Stored records:
☆ ☆ ☆ ☆ ☆ ☆ ☆
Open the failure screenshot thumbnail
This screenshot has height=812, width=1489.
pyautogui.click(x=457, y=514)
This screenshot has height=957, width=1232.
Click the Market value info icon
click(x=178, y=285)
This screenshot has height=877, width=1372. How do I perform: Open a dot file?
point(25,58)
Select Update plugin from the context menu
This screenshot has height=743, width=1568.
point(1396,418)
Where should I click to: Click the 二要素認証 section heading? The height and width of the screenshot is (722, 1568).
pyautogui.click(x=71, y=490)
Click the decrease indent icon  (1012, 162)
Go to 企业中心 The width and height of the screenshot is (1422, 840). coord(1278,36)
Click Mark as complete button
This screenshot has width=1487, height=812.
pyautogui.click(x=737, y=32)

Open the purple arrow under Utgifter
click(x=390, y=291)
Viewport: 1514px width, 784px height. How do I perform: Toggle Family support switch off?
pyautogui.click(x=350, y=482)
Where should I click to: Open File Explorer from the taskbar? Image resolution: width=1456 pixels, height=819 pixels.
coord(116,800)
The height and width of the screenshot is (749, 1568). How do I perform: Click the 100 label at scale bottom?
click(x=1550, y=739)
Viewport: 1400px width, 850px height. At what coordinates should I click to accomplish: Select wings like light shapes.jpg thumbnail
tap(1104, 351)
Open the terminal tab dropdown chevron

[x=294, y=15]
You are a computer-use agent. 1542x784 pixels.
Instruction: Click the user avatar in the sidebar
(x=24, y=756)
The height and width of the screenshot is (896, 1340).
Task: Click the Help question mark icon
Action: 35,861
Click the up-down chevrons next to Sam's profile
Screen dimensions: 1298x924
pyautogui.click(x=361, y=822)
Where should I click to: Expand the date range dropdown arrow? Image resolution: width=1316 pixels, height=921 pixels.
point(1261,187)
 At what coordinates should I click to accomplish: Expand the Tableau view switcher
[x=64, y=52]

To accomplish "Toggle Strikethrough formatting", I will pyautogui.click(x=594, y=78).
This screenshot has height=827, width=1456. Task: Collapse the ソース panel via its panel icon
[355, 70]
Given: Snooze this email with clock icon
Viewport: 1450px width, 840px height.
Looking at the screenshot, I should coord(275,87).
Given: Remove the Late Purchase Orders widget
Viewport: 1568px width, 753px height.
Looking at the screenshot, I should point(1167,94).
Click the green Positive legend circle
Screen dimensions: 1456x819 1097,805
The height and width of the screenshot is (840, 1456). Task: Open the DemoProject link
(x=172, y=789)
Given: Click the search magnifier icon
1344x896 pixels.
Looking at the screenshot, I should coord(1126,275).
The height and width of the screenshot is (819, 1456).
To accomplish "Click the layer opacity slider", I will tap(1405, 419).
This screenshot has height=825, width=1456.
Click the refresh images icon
☆ ☆ ☆ ☆ ☆ ☆ ☆
Print every record above exactly as it was given.

Open the failure screenshot thumbnail
This screenshot has height=812, width=1489.
pyautogui.click(x=457, y=514)
This screenshot has height=957, width=1232.
Click the Market value info icon
click(x=178, y=285)
This screenshot has height=877, width=1372. How do I perform: Open a dot file?
point(25,58)
Select Update plugin from the context menu
This screenshot has height=743, width=1568.
point(1396,418)
Where should I click to: Click the 二要素認証 section heading? The height and width of the screenshot is (722, 1568).
pyautogui.click(x=71, y=490)
Click the decrease indent icon  (1012, 162)
Go to 企业中心 The width and height of the screenshot is (1422, 840). coord(1278,36)
Click Mark as complete button
This screenshot has width=1487, height=812.
pyautogui.click(x=737, y=32)

Open the purple arrow under Utgifter
click(x=390, y=291)
Viewport: 1514px width, 784px height. How do I perform: Toggle Family support switch off?
pyautogui.click(x=350, y=482)
Where should I click to: Open File Explorer from the taskbar? Image resolution: width=1456 pixels, height=819 pixels.
coord(116,800)
The height and width of the screenshot is (749, 1568). How do I perform: Click the 100 label at scale bottom?
click(x=1550, y=739)
Viewport: 1400px width, 850px height. At what coordinates should I click to accomplish: Select wings like light shapes.jpg thumbnail
tap(1104, 351)
Open the terminal tab dropdown chevron

[x=294, y=15]
You are a computer-use agent. 1542x784 pixels.
Instruction: Click the user avatar in the sidebar
(x=24, y=756)
The height and width of the screenshot is (896, 1340).
Task: Click the Help question mark icon
Action: 35,861
Click the up-down chevrons next to Sam's profile
Screen dimensions: 1298x924
pyautogui.click(x=361, y=822)
Where should I click to: Expand the date range dropdown arrow? Image resolution: width=1316 pixels, height=921 pixels.
point(1261,187)
 At what coordinates should I click to accomplish: Expand the Tableau view switcher
[x=64, y=52]

To accomplish "Toggle Strikethrough formatting", I will pyautogui.click(x=594, y=78).
This screenshot has height=827, width=1456. Task: Collapse the ソース panel via its panel icon
[355, 70]
Given: Snooze this email with clock icon
Viewport: 1450px width, 840px height.
Looking at the screenshot, I should coord(275,87).
Given: Remove the Late Purchase Orders widget
Viewport: 1568px width, 753px height.
Looking at the screenshot, I should point(1167,94).
Click the green Positive legend circle
Screen dimensions: 1456x819 1097,805
The height and width of the screenshot is (840, 1456). Task: Open the DemoProject link
(x=172, y=789)
Given: Click the search magnifier icon
1344x896 pixels.
Looking at the screenshot, I should coord(1126,275).
The height and width of the screenshot is (819, 1456).
To accomplish "Click the layer opacity slider", I will tap(1405, 419).
This screenshot has height=825, width=1456.
Click the refresh images icon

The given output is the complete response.